**Source excerpt**
————

How to Install Portainer for Docker Management on RHEL 7

Portainer is an open-source container management UI that puts a graphical interface in front of Docker, Swarm, and Kubernetes. Instead of memorising dozens of docker subcommands, Portainer lets you inspect containers, manage images and volumes, view real-time logs, open an in-browser terminal, and deploy stacks — all from a web browser. This tutorial covers installing Portainer CE on RHEL 7, performing the initial admin setup, exploring the local Docker environment through the UI, and optionally deploying the Portainer Agent so you can manage remote Docker hosts from a single Portainer instance.

Prerequisites

  • RHEL 7 server with Docker CE installed and the docker service enabled
  • Root or sudo access
  • Port 9443 (HTTPS) or 9000 (HTTP) accessible from your browser
  • At least 512 MB free RAM

Step 1: Open the Required Firewall Ports

Portainer CE listens on port 9443 for HTTPS and 9000 for HTTP. Open the port you intend to use:

# HTTPS (recommended)
sudo firewall-cmd --permanent --add-port=9443/tcp

# Also open 8000 if you will connect Portainer Agents
sudo firewall-cmd --permanent --add-port=8000/tcp

sudo firewall-cmd --reload

Step 2: Create the Portainer Data Volume

Portainer stores its configuration, user accounts, and stack definitions in a Docker named volume. Creating the volume explicitly before running the container makes it easy to back up or migrate:

sudo docker volume create portainer_data

Confirm the volume was created:

sudo docker volume ls | grep portainer_data

To see where Docker stores the volume data on the host (useful for backups):

sudo docker volume inspect portainer_data 
  --format '{{ .Mountpoint }}'

Step 3: Run the Portainer CE Container

Portainer needs access to the Docker socket (/var/run/docker.sock) to communicate with the local Docker daemon. Mount the socket and the data volume:

sudo docker run -d 
  --name portainer 
  --restart=always 
  -p 8000:8000 
  -p 9443:9443 
  -v /var/run/docker.sock:/var/run/docker.sock 
  -v portainer_data:/data 
  portainer/portainer-ce:latest

If you prefer HTTP on port 9000 (not recommended outside a private network):

sudo docker run -d 
  --name portainer 
  --restart=always 
  -p 9000:9000 
  -v /var/run/docker.sock:/var/run/docker.sock 
  -v portainer_data:/data 
  portainer/portainer-ce:latest

Verify the container started correctly:

sudo docker ps | grep portainer
sudo docker logs portainer 2>&1 | tail -20

Step 4: Initial Admin Setup

Open a browser and navigate to https://<server-ip>:9443. On the first visit, Portainer presents a setup screen asking you to create the initial admin account:

  1. Enter a username (default: admin)

————

Source records
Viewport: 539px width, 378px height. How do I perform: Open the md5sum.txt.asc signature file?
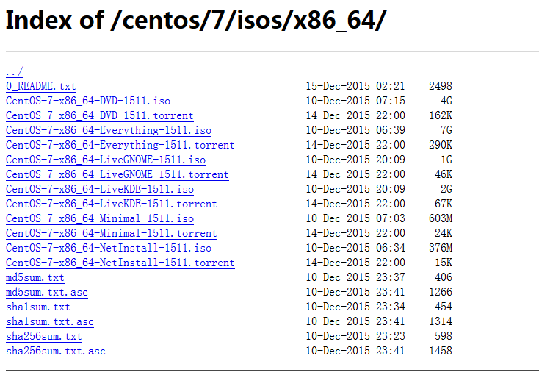[x=47, y=292]
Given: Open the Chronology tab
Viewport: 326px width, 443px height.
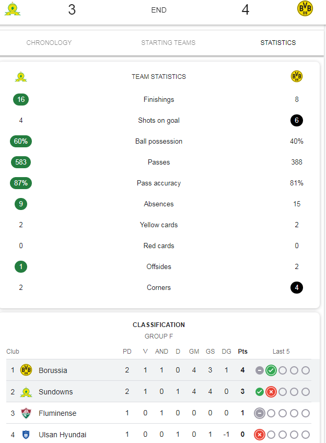Looking at the screenshot, I should coord(49,43).
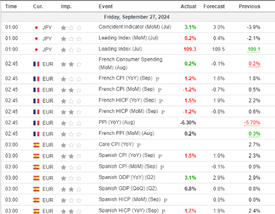Click the preliminary P icon beside Core CPI (YoY)
Image resolution: width=275 pixels, height=214 pixels.
click(139, 145)
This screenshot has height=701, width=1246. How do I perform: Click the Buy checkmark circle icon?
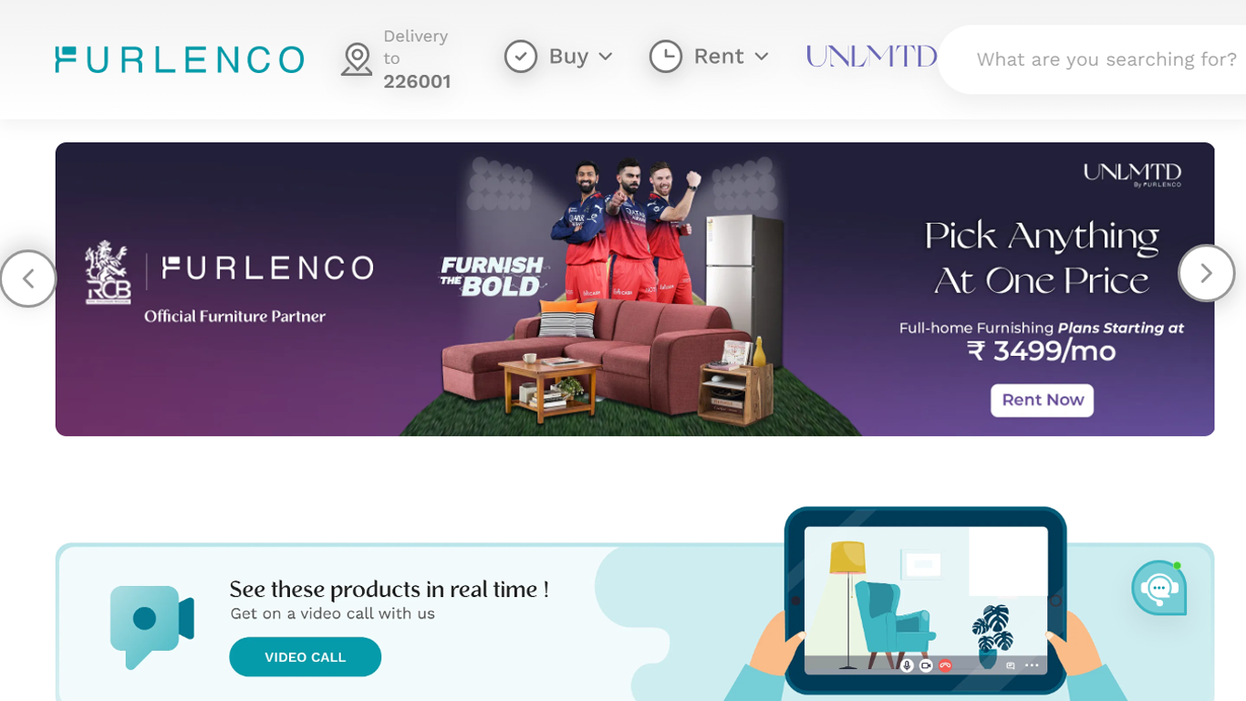(x=521, y=57)
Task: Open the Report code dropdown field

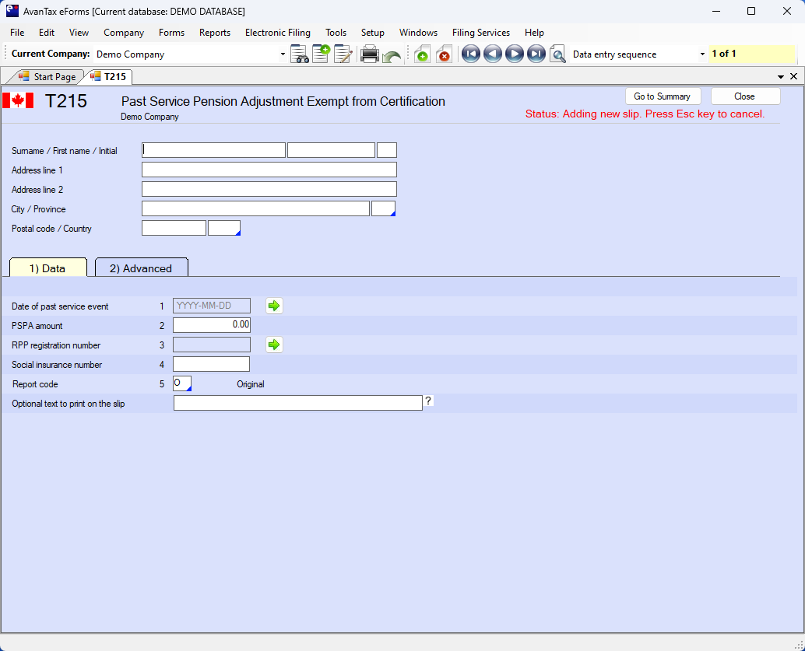Action: tap(182, 383)
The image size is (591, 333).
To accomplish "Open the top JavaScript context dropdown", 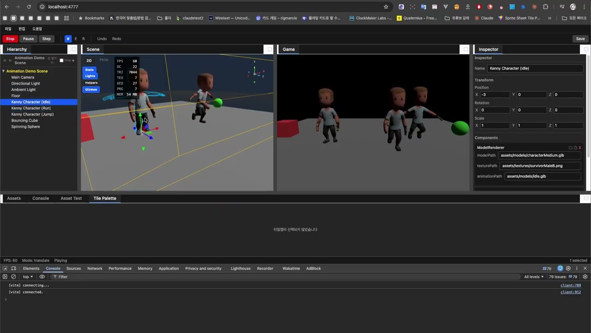I will pyautogui.click(x=28, y=277).
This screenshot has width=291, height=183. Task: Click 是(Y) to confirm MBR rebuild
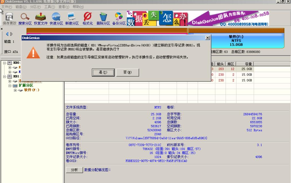pyautogui.click(x=103, y=72)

————

**Problems and tasks**
- A) Answer these questions from the Portainer tutorial:
(i) How much free RAM do the prerequisites require at minimum?
(ii) What name is given to the Docker volume created in Step 2?
(iii) Which additional port should be opened if Portainer Agents will be connected?
- B) Transcribe the passage of the Portainer tutorial that begins with the words "Open a browser" and ends after the words "username (default: admin)".

**Results of the exercise**
- A)
(i) At least 512 MB
(ii) portainer_data
(iii) 8000

- B)
Open a browser and navigate to https://<server-ip>:9443. On the first visit, Portainer presents a setup screen asking you to create the initial admin account:

  1. Enter a username (default: admin)